Pytorch model accuracy stays at random but the loss is going down

# THE MODEL
import torch
import torch.nn as nn

from einops import rearrange


def conv_1x1_bn(inp, oup):
    return nn.Sequential(
        nn.Conv2d(inp, oup, 1, 1, 0, bias=False),
        nn.BatchNorm2d(oup),
        nn.SiLU()
    )


def conv_nxn_bn(inp, oup, kernal_size=3, stride=1):
    return nn.Sequential(
        nn.Conv2d(inp, oup, kernal_size, stride, 1, bias=False),
        nn.BatchNorm2d(oup),
        nn.SiLU()
    )


class PreNorm(nn.Module):
    def __init__(self, dim, fn):
        super().__init__()
        self.norm = nn.LayerNorm(dim)
        self.fn = fn
    
    def forward(self, x, **kwargs):
        return self.fn(self.norm(x), **kwargs)


class FeedForward(nn.Module):
    def __init__(self, dim, hidden_dim, dropout=0.):
        super().__init__()
        self.net = nn.Sequential(
            nn.Linear(dim, hidden_dim),
            nn.SiLU(),
            nn.Dropout(dropout),
            nn.Linear(hidden_dim, dim),
            nn.Dropout(dropout)
        )
    
    def forward(self, x):
        return self.net(x)


class Attention(nn.Module):
    def __init__(self, dim, heads=8, dim_head=64, dropout=0.):
        super().__init__()
        inner_dim = dim_head *  heads
        project_out = not (heads == 1 and dim_head == dim)
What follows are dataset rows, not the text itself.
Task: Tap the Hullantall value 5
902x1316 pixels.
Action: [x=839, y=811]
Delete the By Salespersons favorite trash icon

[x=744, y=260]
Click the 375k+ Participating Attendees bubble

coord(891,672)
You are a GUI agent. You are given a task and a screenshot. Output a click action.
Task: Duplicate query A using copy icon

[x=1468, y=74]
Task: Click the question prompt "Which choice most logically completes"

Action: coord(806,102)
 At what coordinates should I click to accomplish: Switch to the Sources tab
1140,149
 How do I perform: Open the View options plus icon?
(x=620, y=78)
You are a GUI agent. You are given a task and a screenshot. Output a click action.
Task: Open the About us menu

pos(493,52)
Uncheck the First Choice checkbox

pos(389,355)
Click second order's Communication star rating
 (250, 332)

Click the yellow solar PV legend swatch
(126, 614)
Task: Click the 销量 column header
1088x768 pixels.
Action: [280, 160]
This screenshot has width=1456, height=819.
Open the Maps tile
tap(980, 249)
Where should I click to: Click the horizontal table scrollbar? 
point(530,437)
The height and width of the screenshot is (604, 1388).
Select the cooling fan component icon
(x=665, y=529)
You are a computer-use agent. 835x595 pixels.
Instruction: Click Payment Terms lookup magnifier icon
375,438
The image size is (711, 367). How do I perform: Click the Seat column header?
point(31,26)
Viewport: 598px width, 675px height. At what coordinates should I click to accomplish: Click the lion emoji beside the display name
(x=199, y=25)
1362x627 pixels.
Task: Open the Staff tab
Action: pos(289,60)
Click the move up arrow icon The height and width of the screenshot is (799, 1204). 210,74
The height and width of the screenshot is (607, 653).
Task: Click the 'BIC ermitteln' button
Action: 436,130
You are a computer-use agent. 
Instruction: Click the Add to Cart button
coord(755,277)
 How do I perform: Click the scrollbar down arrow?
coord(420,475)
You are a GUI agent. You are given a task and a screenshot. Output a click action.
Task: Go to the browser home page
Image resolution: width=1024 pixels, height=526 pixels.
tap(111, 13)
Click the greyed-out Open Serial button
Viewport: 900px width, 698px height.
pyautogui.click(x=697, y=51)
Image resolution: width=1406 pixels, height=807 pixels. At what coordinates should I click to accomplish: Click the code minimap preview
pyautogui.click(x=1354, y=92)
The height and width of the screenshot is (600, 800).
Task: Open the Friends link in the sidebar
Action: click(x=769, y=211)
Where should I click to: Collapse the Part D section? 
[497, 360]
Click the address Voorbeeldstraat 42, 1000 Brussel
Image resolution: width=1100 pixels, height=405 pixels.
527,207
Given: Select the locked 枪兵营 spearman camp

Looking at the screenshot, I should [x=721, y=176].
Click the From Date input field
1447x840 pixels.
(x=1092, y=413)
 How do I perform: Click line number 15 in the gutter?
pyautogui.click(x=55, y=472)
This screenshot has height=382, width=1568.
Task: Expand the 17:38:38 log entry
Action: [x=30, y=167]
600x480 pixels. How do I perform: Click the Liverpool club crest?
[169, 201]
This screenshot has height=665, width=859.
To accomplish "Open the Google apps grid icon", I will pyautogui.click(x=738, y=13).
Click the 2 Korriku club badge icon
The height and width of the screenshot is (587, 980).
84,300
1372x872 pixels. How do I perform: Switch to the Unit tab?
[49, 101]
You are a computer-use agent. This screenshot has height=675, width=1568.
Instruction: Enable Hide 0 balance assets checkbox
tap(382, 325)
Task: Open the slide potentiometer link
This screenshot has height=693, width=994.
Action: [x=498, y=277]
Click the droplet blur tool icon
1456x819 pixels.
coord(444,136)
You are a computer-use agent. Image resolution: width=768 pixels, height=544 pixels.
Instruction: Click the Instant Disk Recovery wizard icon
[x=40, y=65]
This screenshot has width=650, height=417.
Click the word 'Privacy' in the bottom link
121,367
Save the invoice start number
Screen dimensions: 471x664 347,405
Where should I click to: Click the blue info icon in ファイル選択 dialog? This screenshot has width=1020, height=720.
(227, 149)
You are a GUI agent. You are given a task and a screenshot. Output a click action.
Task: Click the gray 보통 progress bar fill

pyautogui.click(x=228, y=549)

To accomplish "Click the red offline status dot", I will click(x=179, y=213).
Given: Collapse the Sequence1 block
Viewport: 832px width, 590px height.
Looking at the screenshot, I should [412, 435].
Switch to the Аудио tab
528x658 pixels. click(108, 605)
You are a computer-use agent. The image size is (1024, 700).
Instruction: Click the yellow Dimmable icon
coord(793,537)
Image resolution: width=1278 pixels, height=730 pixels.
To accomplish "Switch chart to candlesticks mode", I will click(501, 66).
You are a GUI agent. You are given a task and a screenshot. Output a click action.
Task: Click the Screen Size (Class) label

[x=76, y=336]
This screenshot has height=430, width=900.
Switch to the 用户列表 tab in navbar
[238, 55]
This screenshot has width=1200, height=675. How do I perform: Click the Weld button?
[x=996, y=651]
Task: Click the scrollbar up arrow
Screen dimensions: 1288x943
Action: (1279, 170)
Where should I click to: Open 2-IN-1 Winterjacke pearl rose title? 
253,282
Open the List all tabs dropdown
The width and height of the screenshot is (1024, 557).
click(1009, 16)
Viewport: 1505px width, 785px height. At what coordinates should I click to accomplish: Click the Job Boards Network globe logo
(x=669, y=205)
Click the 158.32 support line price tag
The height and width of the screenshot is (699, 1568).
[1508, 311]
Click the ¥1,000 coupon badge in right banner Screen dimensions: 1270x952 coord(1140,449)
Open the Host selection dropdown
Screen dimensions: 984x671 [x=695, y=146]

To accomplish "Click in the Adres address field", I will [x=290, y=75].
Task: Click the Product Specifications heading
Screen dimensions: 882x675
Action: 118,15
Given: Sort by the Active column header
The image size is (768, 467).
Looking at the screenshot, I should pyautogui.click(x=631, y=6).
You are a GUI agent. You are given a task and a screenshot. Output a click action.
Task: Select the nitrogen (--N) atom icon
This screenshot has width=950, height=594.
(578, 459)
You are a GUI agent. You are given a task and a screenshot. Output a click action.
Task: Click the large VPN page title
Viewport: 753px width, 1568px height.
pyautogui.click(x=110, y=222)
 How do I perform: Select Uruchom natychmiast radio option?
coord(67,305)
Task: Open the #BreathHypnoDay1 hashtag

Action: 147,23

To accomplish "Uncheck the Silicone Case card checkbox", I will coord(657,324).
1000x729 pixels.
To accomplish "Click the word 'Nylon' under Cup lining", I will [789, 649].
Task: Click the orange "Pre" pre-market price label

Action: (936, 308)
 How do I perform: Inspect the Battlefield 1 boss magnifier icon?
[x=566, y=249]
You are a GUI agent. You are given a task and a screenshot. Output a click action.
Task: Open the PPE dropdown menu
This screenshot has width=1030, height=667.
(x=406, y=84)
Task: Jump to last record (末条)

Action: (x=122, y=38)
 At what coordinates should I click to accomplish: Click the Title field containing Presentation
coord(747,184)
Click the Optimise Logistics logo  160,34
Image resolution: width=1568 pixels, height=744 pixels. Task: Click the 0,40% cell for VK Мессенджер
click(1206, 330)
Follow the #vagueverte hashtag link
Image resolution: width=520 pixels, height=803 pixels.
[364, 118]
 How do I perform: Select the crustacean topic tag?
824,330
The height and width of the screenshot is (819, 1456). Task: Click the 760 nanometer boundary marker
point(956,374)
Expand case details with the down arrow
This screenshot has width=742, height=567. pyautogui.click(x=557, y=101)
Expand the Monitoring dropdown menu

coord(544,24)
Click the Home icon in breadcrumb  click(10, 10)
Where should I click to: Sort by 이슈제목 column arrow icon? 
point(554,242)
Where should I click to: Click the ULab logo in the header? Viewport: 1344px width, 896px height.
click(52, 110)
        self.heads = heads
        self.scale = dim_head ** -0.5

        self.attend = nn.Softmax(dim = -1)
        self.to_qkv = nn.Linear(dim, inner_dim * 3, bias = False)

        self.to_out = nn.Sequential(
            nn.Linear(inner_dim, dim),
            nn.Dropout(dropout)
        ) if project_out else nn.Identity()

    def forward(self, x):
        qkv = self.to_qkv(x).chunk(3, dim=-1)
        q, k, v = map(lambda t: rearrange(t, 'b p n (h d) -> b p h n d', h = self.heads), qkv)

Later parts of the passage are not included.